Nach der Wende wurde das von Francis Fukuyama postulierte „Ende der Geschichte„, der Glaube, dass die liberale Demokratie sich in systemischen Auseinandersetzungen als die bessere Staatsform durchsetzen werde, zu einem geflügelten Wort. In „Das andere Ende der Geschichte“ greift der Historiker Philipp Ther diesen Slogan auf und verbindet ihn mit dem Untertitel „Über die Große Transformation“ mit Karl Polanyis Werk.

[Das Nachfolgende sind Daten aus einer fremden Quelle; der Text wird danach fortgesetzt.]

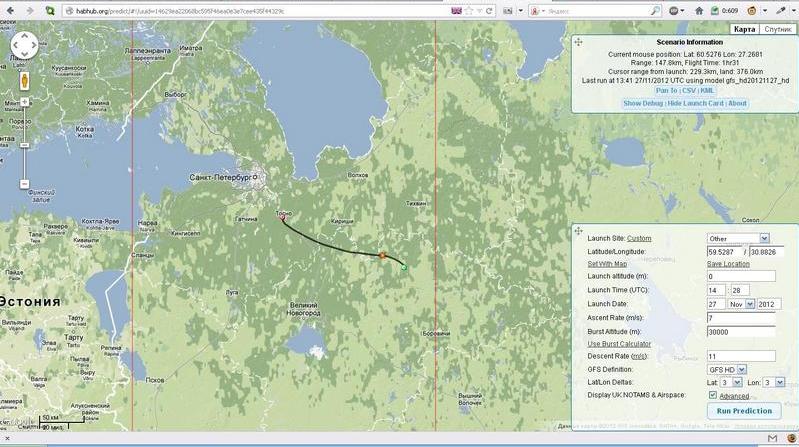Click the move handle on launch card panel
Image resolution: width=799 pixels, height=447 pixels.
[x=578, y=230]
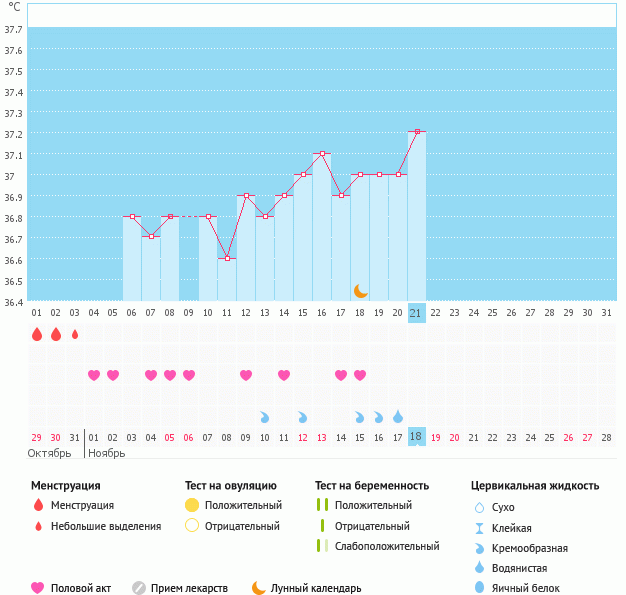
Task: Click the 'Клейкая' cervical fluid legend icon
Action: click(479, 527)

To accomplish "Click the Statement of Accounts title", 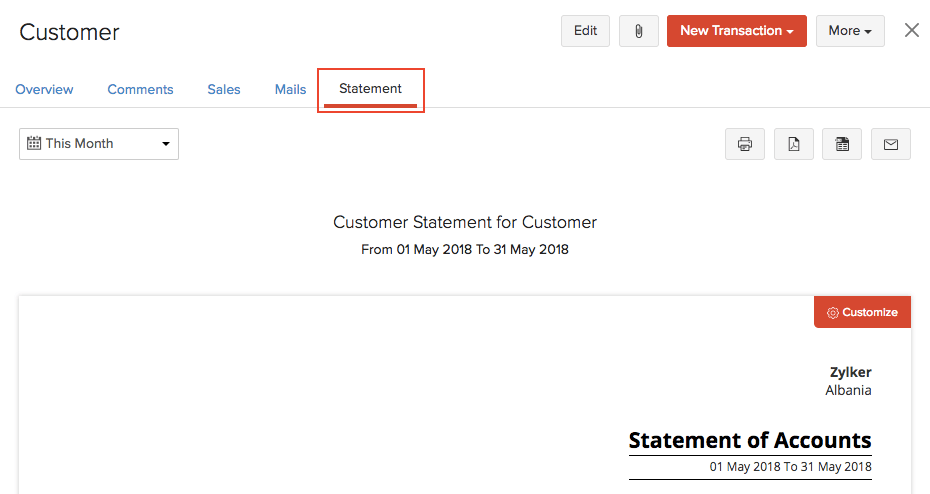I will pyautogui.click(x=750, y=440).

In seiner Analyse des Siegeszug des Kapitalismus erkannt Polanyi, dass die künstliche Verbreitung freier Märkte für ein erhöhtes Schutzbedürfnis nun unter kapitalistischem Druck stehender Teile der Gesellschaft sorgt. Jede Liberalisierung von Märkten sorgt daher für eine auf Sicherheit abzielende Gegenbewegung. Ther betont, dass diese Bewegung, nach links in Richtung eines ausgebauten Sozialstaats bzw. des demokratischen Sozialismus ausschlagen kann oder aber nach rechts in Richtung Abschottung und im schlimmsten Fall Faschismus. Derzeit gewinnt die rechte Bewegungnach einigen Jahrzehnten des Neoliberalismus die Oberhand. Thers Essays zeigen, dass dies keineswegs eine Entwicklung der vergangenen Jahre oder der Finanzkrise vor einem Jahrzehnts ist. In vier Essays behandelt beschreibt er die soziale und politische Entwicklung der USA seit den späten 80ern, Deutschlands seit der Wende, Italiens seit dem Aufstieg Berlusconis 1993 sowie Russlands und der Türkei seit den früheren 90ern.

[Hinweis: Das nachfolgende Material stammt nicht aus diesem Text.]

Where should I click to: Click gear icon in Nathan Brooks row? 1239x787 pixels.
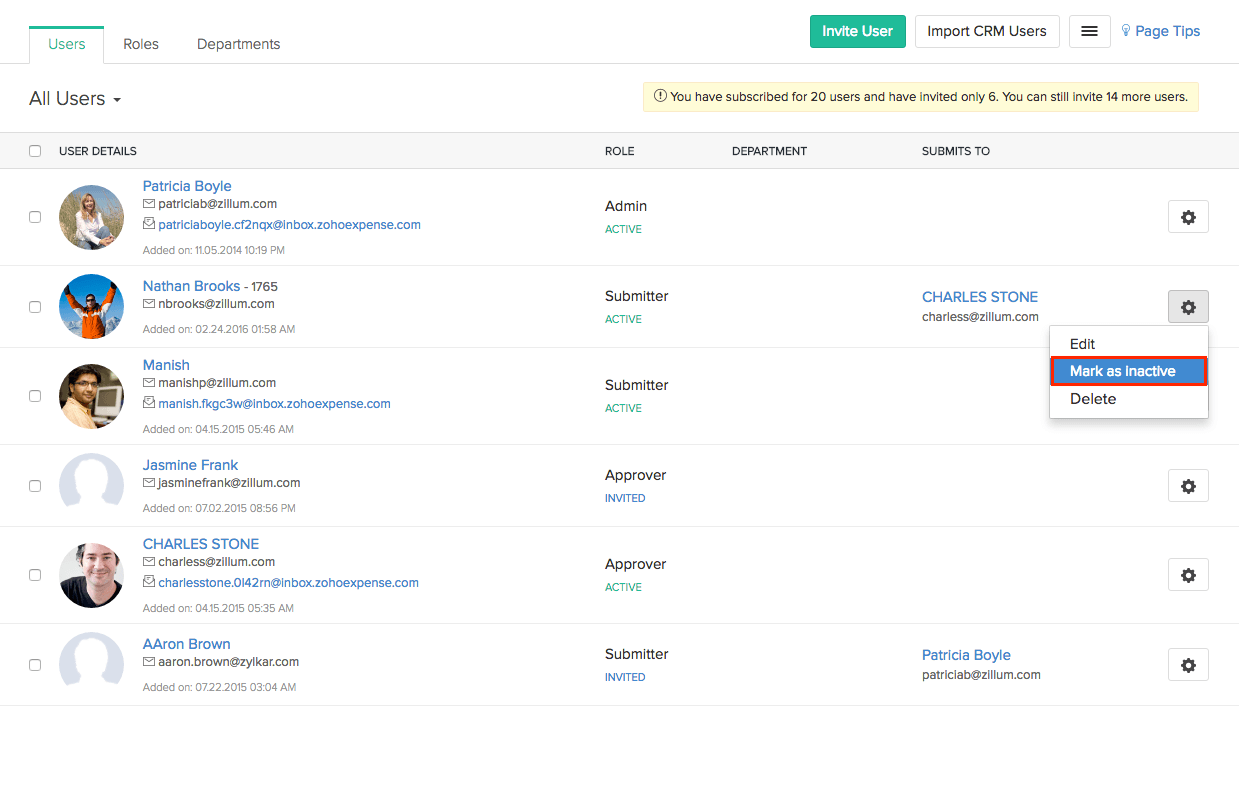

Ther zeigt anhand der USA, Deutschlands und Italiens einen Rollenaustausch auf. Überspitzt zusammengefasst führten konservative Parteien die Ideologie des Neoliberalismus zum Sieg, wobei sie gleichzeitig massive Staatsschulden anhäuften. Die darauf folgenden linken Regierungen blieb angesichts des permanenten Vorwurfs, nicht mit Geld umgehen zu können, wenig anderes übrig, als zentrale sozialpolitische Ziele dem Mantra ausgeglichener Haushalte zu opfern. Das wiederum führte in allen Fällen zu ihrer Ablösung durch noch rechtere Kräfte, denen solide Staatsfinanzen und freie Märkte weitgehend egal und den ideologisch-völkischen Zielen untergeordnet sind. Die einzige glaubwürdige Alternative zum Etablissement wird nun von Rechts angeboten, auch wenn sie letztlich ihrer Wählerschaft keine wirtschaftlichen Alternativen anbietet, sondern in Regierungsverantwortung ihre ausgrenzende Ideologie vorantreibt oder gleich das Postengeschacher der vermeintlichen Mainstreamparteien fortführt.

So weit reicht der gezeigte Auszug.